◆ ENTRIES PROVIDED ◆

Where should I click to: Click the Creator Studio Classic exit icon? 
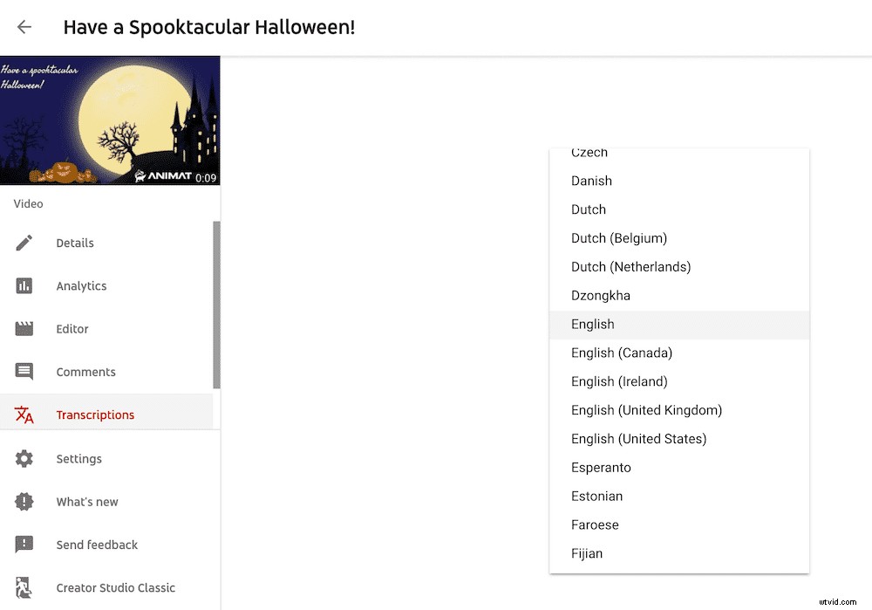24,587
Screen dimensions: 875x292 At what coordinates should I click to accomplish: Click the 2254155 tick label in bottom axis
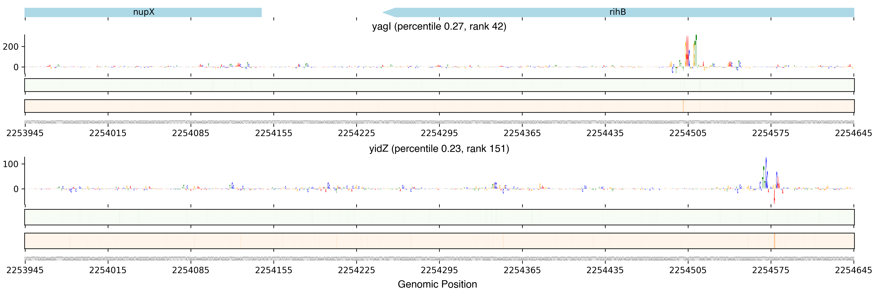273,270
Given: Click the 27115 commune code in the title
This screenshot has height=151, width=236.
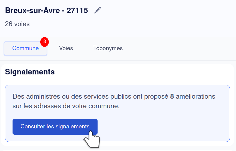Looking at the screenshot, I should click(77, 11).
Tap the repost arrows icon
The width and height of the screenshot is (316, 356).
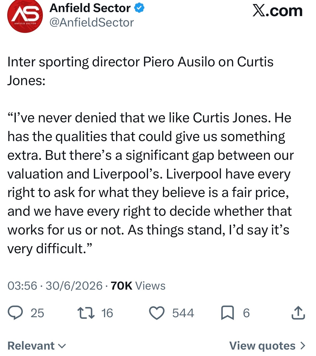(86, 313)
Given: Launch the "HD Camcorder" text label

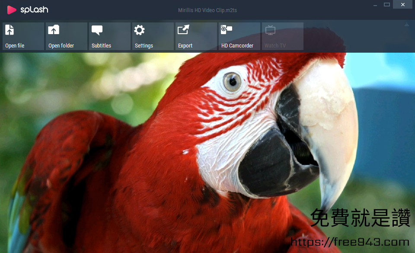Looking at the screenshot, I should point(237,46).
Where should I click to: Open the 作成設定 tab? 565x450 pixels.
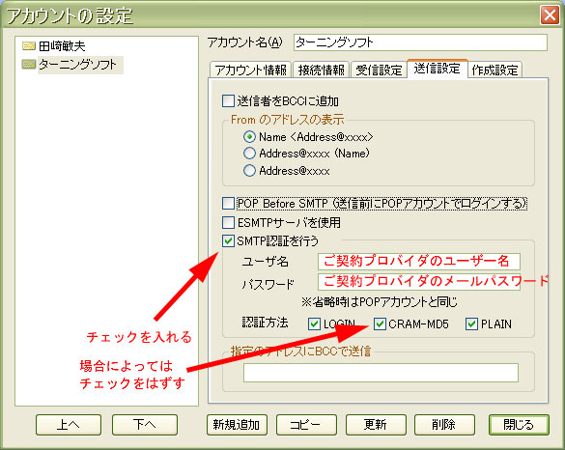494,70
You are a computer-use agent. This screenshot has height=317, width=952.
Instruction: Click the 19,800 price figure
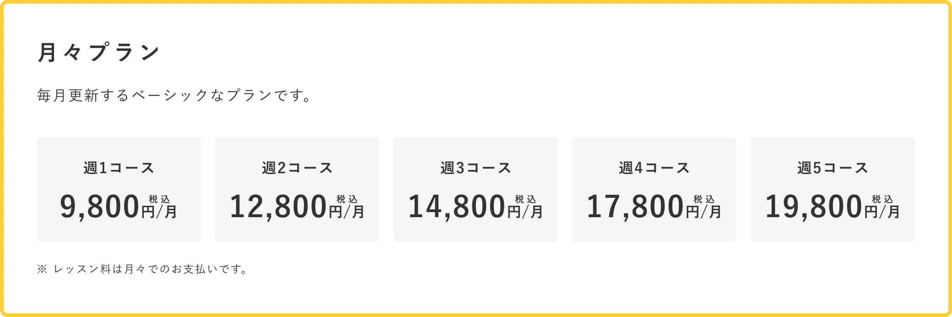[814, 207]
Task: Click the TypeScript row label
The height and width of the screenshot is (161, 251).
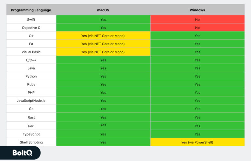Action: 31,134

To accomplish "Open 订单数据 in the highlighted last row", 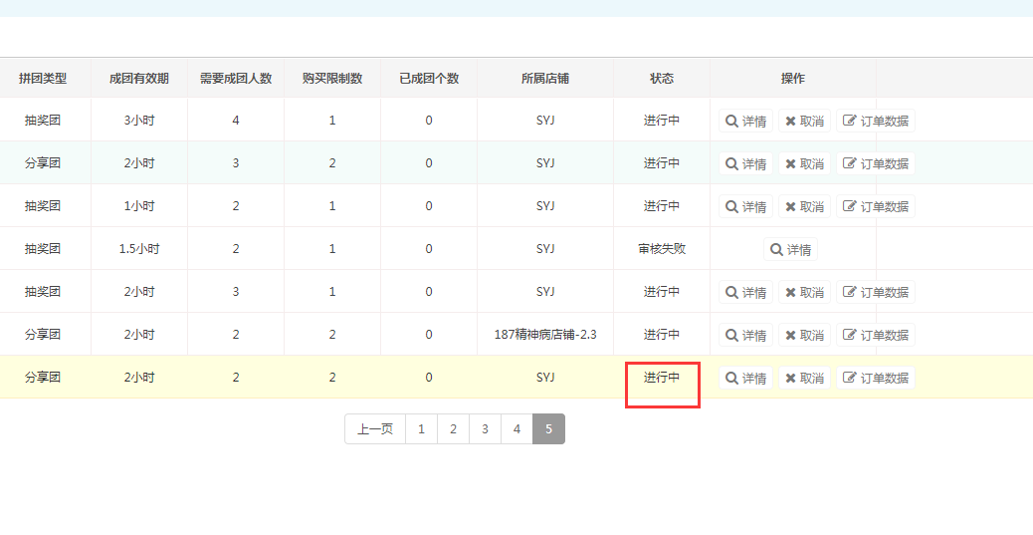I will pyautogui.click(x=876, y=379).
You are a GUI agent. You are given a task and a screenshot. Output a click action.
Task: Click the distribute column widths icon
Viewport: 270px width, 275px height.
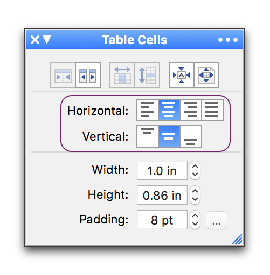[122, 75]
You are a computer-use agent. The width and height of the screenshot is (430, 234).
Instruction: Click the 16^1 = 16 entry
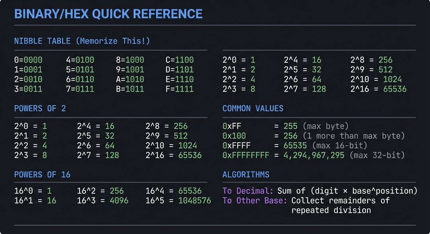coord(35,201)
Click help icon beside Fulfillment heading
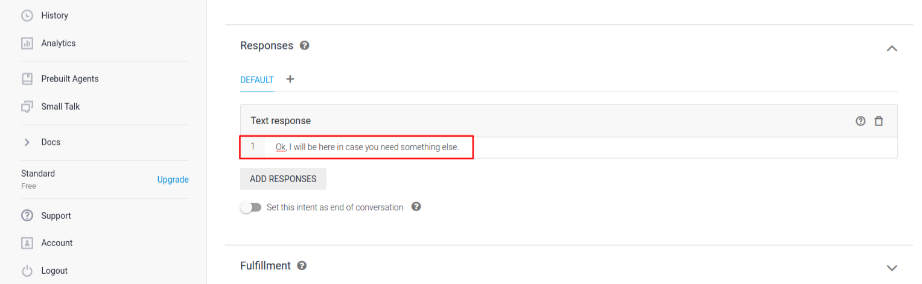922x284 pixels. (x=302, y=265)
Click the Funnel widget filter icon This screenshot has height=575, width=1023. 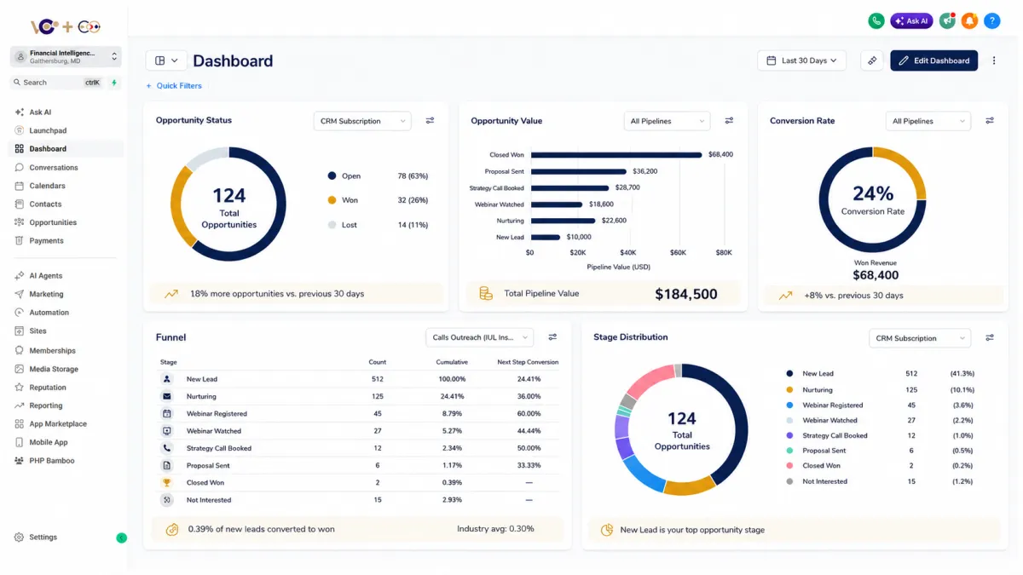(552, 337)
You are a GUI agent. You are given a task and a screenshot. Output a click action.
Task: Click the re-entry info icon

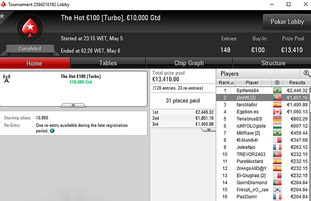click(x=52, y=131)
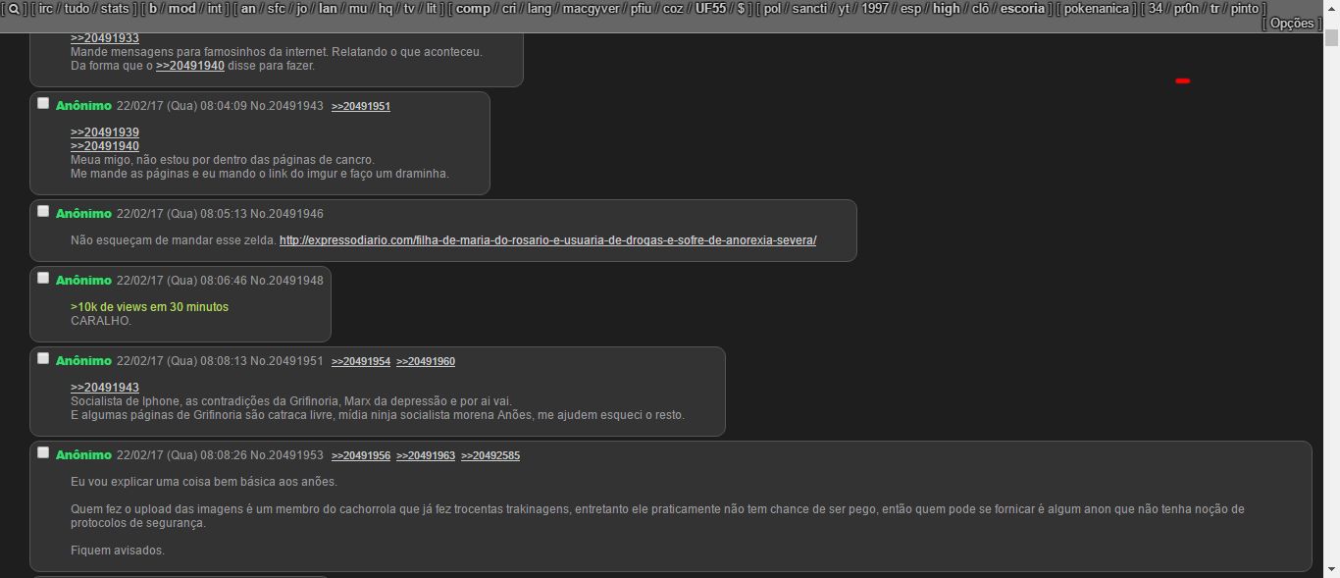Jump to reply >>20491960

(x=425, y=361)
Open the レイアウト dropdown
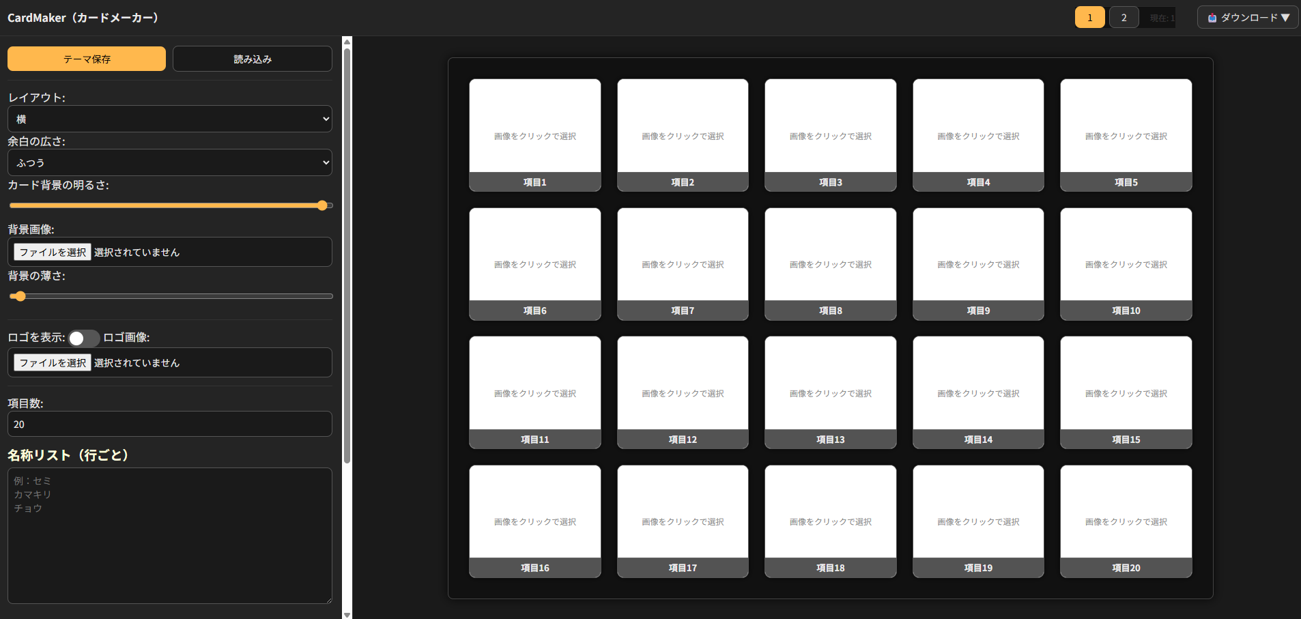Image resolution: width=1301 pixels, height=619 pixels. [170, 119]
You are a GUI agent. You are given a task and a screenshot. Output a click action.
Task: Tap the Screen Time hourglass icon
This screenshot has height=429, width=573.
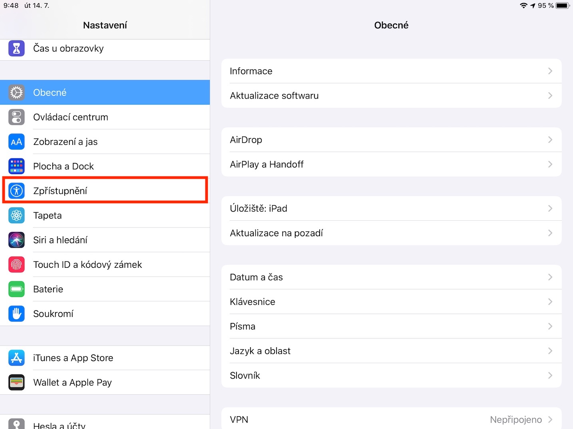pyautogui.click(x=16, y=48)
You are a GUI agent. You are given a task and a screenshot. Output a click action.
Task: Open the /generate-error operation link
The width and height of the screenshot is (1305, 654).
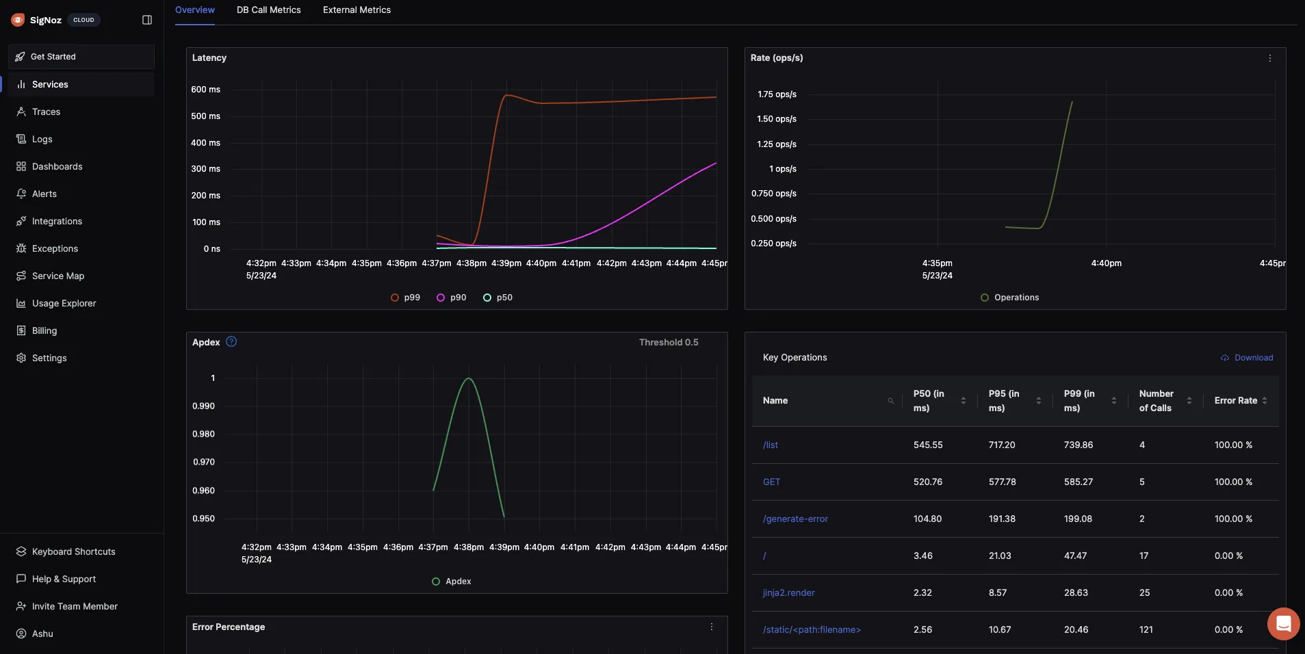pos(795,519)
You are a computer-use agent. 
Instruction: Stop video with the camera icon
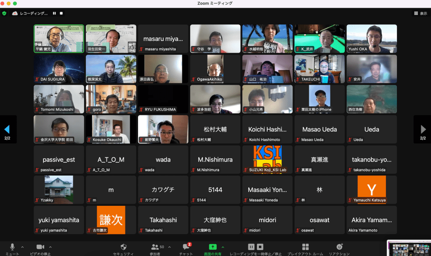(x=40, y=247)
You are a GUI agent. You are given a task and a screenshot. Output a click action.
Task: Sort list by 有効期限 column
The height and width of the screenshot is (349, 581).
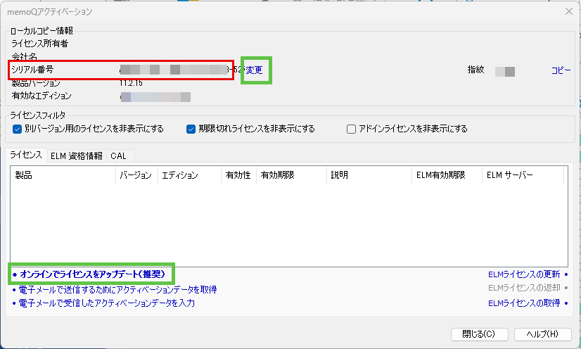pos(291,175)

◆ WHAT YOU NEED TO DO ◆
Reproduce the listing word for word from its beginning through the line containing "Looking at the screenshot, I should point(237,46).", including that line, and leave the pictures out.

◆ SOLUTION BELOW ◆
Where should I click to: Click the Creator Studio Classic exit icon? 
24,587
Screen dimensions: 875x292 At what coordinates should I click to accomplish: Click the 2254155 tick label in bottom axis
273,270
Given: Click the 27115 commune code in the title
This screenshot has height=151, width=236.
Looking at the screenshot, I should click(77, 11).
Tap the repost arrows icon
The width and height of the screenshot is (316, 356).
(86, 313)
Given: Launch the "HD Camcorder" text label

Looking at the screenshot, I should point(237,46).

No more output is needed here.